The foundation has five centres of excellence in Canada that have produced faculty hires and promotions, to help retain researchers in Canada, Piri said. “So if we want early-career researchers to build careers in Canada, they really need jobs and not just grants.”
Puri said one of the strategies that the foundation uses to build the innovation economy is to support more in-house innovation in the institutions.
She pointed to the foundation’s Precision Child Health Initiative across two hospitals, at SickKids and St. Justine, where the focus is to drive innovative therapeutics and their trajectory across the investment “valley of death” internally, utilizing the Foundation’s funding.
All the panelists stressed the importance of knowledge mobilization and continuous communication with the people and communities affected by the research.
Sekuler said it’s important to communicate and mobilize knowledge through diverse platforms.
“That storytelling is just so important. If the politicians don't understand why what we're doing is important, we're not going to keep getting the funding to do what we need to do,” she said.

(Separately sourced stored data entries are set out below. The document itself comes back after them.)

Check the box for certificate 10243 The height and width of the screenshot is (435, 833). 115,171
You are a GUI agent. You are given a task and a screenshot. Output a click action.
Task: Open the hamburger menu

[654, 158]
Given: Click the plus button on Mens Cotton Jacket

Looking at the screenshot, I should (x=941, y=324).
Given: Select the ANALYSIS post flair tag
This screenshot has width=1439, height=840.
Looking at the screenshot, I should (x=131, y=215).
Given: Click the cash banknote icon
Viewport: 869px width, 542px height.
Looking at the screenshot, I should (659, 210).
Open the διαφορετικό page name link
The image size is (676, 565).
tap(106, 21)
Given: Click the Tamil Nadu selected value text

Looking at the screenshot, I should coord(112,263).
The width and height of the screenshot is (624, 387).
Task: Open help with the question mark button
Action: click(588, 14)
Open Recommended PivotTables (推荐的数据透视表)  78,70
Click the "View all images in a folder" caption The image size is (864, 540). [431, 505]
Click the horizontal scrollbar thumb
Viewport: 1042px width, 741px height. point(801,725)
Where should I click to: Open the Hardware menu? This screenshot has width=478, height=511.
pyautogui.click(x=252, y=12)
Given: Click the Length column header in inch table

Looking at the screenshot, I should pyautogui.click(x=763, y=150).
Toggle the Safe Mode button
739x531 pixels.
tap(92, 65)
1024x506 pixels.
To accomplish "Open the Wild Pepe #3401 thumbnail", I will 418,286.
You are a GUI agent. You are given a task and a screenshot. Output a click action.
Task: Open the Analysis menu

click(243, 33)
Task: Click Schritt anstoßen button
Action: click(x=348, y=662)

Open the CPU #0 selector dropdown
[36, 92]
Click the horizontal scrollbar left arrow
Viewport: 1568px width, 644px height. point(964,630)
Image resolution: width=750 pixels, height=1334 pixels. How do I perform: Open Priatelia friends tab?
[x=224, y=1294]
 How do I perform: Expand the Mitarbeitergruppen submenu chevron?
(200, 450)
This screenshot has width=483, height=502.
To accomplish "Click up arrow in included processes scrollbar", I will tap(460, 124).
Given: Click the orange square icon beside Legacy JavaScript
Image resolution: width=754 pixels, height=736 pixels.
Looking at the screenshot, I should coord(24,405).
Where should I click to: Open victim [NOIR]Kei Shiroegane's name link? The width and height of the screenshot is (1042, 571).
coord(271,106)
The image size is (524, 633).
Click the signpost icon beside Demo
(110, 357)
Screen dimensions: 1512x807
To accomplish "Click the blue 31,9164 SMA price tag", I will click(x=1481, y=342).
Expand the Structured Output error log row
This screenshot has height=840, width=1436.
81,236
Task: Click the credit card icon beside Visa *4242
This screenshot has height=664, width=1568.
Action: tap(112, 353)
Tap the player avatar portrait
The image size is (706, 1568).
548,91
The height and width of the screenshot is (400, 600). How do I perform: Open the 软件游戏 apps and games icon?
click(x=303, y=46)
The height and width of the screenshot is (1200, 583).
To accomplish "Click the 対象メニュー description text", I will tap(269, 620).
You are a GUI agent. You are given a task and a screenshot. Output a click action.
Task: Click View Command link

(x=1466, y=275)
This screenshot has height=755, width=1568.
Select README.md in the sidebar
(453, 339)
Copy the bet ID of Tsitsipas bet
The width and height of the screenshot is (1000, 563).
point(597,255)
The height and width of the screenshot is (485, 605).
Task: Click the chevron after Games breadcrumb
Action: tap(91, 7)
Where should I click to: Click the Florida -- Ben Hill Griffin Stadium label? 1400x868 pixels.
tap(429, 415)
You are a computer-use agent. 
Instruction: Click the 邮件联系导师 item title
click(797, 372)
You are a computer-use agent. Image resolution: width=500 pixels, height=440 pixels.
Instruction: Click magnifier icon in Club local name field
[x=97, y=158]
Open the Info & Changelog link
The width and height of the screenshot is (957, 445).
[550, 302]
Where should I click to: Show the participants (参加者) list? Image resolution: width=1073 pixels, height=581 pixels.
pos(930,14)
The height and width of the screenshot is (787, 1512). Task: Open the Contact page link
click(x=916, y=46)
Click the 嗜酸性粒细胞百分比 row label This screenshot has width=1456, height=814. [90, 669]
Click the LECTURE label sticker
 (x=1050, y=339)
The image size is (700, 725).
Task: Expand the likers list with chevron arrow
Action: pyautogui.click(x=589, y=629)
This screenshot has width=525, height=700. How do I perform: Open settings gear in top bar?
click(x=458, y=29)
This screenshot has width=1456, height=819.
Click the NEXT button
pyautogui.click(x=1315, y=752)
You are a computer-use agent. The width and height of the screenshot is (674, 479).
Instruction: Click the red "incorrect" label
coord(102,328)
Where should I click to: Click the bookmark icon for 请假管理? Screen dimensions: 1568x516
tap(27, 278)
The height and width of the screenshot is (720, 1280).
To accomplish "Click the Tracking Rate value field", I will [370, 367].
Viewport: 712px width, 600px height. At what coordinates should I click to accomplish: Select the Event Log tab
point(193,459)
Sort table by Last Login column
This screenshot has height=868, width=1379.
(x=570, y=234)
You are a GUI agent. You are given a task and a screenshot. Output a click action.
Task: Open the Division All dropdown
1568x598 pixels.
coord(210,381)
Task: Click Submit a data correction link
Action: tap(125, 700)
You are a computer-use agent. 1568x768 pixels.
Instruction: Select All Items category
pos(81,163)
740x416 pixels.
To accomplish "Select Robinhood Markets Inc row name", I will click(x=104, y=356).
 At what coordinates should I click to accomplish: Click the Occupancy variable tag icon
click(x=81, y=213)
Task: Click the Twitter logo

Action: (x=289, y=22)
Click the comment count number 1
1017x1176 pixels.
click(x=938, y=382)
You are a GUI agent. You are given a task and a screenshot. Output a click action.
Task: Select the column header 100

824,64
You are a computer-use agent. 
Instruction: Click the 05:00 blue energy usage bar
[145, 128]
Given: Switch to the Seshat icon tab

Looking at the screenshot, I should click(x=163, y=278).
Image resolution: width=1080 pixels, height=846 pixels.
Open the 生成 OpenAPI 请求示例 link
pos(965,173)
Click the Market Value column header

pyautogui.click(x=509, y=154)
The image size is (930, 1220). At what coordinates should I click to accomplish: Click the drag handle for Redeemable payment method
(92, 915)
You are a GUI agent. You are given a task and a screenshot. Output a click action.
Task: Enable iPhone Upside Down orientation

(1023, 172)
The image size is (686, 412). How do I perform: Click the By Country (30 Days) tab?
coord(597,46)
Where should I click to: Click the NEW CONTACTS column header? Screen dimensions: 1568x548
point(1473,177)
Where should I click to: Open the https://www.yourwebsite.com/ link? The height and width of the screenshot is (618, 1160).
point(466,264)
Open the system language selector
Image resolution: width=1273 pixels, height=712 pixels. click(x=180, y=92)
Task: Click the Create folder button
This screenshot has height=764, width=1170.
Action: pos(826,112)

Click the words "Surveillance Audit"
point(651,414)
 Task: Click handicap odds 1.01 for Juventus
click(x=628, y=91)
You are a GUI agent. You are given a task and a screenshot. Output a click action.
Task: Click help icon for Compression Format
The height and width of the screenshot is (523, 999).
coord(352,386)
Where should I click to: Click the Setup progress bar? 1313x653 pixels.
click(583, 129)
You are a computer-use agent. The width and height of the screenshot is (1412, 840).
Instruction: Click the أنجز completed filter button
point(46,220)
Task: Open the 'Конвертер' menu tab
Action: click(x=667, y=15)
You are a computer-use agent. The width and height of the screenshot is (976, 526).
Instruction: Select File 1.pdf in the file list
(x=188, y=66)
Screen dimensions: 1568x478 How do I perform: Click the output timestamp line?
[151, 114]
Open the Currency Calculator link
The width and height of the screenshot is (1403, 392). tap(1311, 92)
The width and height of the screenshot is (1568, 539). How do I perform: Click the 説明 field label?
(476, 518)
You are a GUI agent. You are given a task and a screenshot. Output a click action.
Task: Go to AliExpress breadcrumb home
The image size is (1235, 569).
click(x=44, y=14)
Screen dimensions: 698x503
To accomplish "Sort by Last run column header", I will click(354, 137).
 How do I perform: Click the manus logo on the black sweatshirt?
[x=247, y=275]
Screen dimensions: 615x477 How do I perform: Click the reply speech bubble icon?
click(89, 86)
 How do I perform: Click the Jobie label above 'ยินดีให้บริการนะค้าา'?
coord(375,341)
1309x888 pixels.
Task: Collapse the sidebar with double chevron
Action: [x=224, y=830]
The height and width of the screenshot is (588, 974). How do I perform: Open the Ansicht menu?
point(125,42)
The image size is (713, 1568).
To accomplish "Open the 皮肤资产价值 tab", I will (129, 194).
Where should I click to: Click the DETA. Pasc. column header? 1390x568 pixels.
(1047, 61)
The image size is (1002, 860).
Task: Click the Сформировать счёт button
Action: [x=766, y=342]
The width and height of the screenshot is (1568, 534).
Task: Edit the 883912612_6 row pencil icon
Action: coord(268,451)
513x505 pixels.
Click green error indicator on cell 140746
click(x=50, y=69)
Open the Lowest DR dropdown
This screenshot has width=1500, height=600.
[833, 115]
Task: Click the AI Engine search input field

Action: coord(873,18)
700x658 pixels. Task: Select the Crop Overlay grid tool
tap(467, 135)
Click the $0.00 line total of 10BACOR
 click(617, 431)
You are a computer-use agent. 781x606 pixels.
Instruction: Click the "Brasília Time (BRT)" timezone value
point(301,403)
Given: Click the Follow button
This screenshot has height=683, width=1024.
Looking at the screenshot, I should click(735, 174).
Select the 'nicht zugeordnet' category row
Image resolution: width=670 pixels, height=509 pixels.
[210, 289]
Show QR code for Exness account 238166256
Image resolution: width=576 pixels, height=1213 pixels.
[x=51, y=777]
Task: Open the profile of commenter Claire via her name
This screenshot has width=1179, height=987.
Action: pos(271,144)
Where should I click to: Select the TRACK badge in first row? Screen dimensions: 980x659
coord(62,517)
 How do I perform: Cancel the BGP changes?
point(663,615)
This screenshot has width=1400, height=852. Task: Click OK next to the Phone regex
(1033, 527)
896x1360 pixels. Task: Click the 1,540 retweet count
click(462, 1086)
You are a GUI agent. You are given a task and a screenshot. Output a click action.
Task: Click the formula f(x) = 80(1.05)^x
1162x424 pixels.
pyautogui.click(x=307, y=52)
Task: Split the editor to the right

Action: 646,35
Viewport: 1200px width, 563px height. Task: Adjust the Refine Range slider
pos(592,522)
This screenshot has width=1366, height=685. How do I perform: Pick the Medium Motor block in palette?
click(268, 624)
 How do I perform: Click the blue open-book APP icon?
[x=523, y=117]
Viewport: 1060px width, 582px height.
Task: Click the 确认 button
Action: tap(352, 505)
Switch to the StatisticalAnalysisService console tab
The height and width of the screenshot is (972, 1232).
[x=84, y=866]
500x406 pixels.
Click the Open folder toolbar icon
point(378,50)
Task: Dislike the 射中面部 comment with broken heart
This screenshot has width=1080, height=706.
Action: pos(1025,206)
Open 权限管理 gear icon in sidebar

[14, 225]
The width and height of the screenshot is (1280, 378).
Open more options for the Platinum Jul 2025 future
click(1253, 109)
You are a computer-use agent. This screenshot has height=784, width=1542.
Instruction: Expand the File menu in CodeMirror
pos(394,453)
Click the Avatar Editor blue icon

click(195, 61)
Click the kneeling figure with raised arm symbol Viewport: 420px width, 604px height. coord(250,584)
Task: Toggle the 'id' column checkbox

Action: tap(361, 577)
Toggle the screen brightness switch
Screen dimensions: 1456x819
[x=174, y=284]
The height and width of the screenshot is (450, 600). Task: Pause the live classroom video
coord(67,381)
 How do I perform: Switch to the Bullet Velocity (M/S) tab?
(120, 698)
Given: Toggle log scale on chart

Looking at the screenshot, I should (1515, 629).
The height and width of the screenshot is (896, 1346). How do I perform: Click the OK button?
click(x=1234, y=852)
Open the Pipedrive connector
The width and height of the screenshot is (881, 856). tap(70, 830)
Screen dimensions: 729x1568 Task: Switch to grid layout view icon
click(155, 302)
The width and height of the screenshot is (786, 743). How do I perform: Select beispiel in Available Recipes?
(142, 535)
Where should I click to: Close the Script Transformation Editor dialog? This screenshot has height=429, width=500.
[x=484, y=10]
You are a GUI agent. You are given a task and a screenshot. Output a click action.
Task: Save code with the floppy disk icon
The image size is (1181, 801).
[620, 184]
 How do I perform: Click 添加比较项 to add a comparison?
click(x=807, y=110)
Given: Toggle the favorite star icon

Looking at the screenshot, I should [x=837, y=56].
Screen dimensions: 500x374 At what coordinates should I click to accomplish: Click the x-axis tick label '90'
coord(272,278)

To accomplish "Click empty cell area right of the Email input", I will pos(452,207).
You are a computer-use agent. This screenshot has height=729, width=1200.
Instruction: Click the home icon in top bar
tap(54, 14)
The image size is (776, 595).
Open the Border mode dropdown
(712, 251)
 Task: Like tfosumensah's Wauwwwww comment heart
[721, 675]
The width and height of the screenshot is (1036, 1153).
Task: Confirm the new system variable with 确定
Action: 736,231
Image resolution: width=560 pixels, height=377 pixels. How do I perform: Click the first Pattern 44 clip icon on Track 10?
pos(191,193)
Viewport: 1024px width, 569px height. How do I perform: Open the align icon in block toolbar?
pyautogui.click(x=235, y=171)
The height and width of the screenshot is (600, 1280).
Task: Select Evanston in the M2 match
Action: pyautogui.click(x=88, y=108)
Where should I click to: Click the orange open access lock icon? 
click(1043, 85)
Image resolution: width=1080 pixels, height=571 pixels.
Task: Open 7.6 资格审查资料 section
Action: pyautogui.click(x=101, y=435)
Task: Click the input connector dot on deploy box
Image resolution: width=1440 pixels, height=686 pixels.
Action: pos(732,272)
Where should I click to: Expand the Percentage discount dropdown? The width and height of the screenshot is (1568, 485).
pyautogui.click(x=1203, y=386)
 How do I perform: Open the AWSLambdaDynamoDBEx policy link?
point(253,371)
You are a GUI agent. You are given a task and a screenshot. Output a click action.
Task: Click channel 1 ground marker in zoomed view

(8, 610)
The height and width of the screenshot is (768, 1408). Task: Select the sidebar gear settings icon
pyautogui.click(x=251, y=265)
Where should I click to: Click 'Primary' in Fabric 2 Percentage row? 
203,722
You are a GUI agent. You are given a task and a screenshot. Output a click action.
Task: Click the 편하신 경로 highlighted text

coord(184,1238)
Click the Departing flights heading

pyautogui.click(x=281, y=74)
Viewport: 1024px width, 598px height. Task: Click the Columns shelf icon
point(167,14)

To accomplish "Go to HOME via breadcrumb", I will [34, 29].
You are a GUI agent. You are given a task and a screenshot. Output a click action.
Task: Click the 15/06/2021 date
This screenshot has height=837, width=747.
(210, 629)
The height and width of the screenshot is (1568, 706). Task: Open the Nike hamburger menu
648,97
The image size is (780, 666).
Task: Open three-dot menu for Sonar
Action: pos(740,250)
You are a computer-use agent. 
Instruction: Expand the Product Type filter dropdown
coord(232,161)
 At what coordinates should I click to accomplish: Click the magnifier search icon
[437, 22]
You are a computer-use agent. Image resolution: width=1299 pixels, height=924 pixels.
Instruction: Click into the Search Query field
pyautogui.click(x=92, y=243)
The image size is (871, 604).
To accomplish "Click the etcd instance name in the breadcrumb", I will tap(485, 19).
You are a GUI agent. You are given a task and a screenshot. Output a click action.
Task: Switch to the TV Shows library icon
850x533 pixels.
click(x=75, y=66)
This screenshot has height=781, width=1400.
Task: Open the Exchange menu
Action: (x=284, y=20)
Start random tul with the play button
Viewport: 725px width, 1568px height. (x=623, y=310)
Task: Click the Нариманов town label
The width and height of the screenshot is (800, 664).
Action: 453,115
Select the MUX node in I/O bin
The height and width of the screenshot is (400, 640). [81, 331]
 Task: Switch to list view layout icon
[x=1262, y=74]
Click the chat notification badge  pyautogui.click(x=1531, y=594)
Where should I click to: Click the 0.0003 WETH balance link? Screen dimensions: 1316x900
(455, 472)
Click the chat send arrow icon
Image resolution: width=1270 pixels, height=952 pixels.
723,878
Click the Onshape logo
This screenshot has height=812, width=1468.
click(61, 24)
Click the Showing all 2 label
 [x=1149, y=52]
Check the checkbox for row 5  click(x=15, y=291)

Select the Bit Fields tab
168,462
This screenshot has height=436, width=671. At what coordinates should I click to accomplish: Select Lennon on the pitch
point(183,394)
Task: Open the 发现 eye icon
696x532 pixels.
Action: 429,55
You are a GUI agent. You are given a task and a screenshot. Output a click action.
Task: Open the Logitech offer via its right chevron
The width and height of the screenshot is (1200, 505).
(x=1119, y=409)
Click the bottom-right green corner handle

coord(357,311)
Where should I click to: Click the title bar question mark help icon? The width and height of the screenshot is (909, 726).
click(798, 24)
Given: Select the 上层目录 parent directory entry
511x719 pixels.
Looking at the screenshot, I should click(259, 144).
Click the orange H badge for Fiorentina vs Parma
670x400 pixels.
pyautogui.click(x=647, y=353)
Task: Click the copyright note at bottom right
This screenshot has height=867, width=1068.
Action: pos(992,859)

As for advice for early-stage startups teams developing dementia-focused technologies to engage caregivers and domain experts, Sekuler advised companies to bring on a high-profile clinician as soon as possible, and consider making them an advisor in return for equity.
“They’re going to have skin the game. They’re going to be a lot more contributed,” she said.
Sekuler also suggested startups check out a venture capital firm called HaloHealth, a physician and dentist angel investment group that can offer contacts and mentors with domain knowledge.
Also, interact with the end-use communities of the innovation “early and often,” she said. “It’s never too early to start that engagement.”
“You might think you've got the world's greatest idea, but if you don't check in with people to see is this something that they might be interested in using and get that advice early on, that's not going to be something that's worth investing all of your time in,” Sekuler said.
Get the people in charge of procurement on board, which will help design clinical trials to produce the right kind of results, she advised.
“I've seen so many companies who come to us too late and have spent literally millions of dollars doing trials that aren't giving the kind of results that people [planning to purchase the product] are looking for,” she said.
Sekuler praised the Natural Sciences and Engineering Research Council of Canada’s Alliance Society program, which supports at research that has an impact on Canada and doesn’t have to involve commercialization.
Webinar moderator Fiona Sanderson (photo at right), senior program manager at Brain Canada, asked the panelists what they thought about the Mark Carney government’s recent $1.7-billion commitment over 12 years to fund the Canada Global Impact + Research Talent Initiative, to attract top international scientists to Canada.
Dugas said attracting top researchers is important, but so is retaining top researchers in Canada. “We just need to make sure that we have measure to achieve both.”
Phillips said he was surprised that retaining researchers wasn’t part of the funding program.
“I think it will achieve the recruitment goals of bringing in some top researchers, but it may create some darker sentiment on the folks that are already here and doing really well,” he said. “So, I think just retention should be brought up at future cycles of this program and some more thought given to that.”
Puri said she took the government’s funding announcement as “an important signal to allow Canada to position itself as a really top destination for research.”
I take it as a signal to enhance and promote some of those ecosystem-building activities that will be required to sort of fill the gaps that this kind of move creates. It will need more operating dollars. It will need a lot more systemic support,” she said.
Sanderson summarized the challenges facing early-career brain researchers in Canada: “We need stronger [career] pathways, clearer supports, better mentorship, more inclusive structures, and intentional alignment between discovery, translation and implementation.”